As a final note on this current principle, the market and in turn market prices obey the law of one price. Everyone expects to spend the same money on bread, cars, iPhone’s, iPad’s etc. People with a greater ability to pay don’t pay more for these goods. If people were expected or required to pay more for these goods based on their ability to pay; for example if someone earning £50,000 had to pay £3,000 for an iPhone, yet the individual earning £18,000 only had to pay £500, there would be no incentive for people to work harder, to acquire a higher income, or to save for the future. This would in effect cause equal income, as no one would hold any incentive for greater productivity, and the economy would collapse.

The other principle as mentioned is that the direct tax is in relation to the benefits a person receives from society. There are a few things wrong with this.

“People engage in market activity based on mutual, consensual exchange; government on the other hand is coercion. When people engage in market exchange, they do so because they perceive there to be a benefit, this benefit is subjective. However, because tax is non voluntary, they do not indicate any sort of benefit”

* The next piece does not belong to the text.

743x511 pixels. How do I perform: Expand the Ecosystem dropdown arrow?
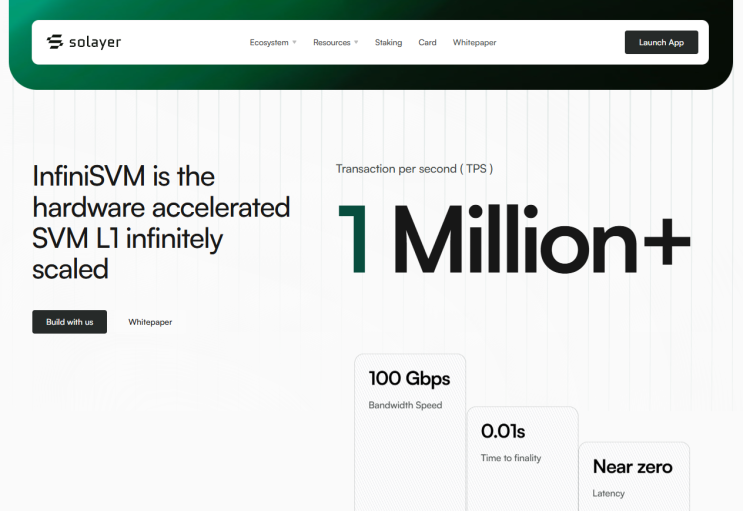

The individual earning £50,000 is able to do so because he is providing higher productivity that is valued more, and is of greater service to consumers; whether directly or indirectly; so by this terminology, said individual is giving back to society based on his productive efforts, and is being paid in proportion to how productive he is. In addition the market is not government. People engage in market activity based on mutual, consensual exchange; government on the other hand is coercion. When people engage in market exchange, they do so because they perceive there to be a benefit, this benefit is subjective. However, because tax is non voluntary, they do not indicate any sort of benefit. While there is no form of a just tax or a fair tax, if the aim is to add a layer of consent to a tax and to ensure the maximisation of an individual’s ability to command the resources he holds a claim to, the better methodology is to pursue an indirect tax system; such a system would not only ensure that people pay a tax only when engaging in a consensual action, and provide ability and incentive for savings; such a tax system would also ensure governments inability to directly extort resources simply based on ownership, and force governments to adopt a more fiscally responsible position, based within their means, and to limit government to focusing on their primary focus; which is the protection of life, liberty and property.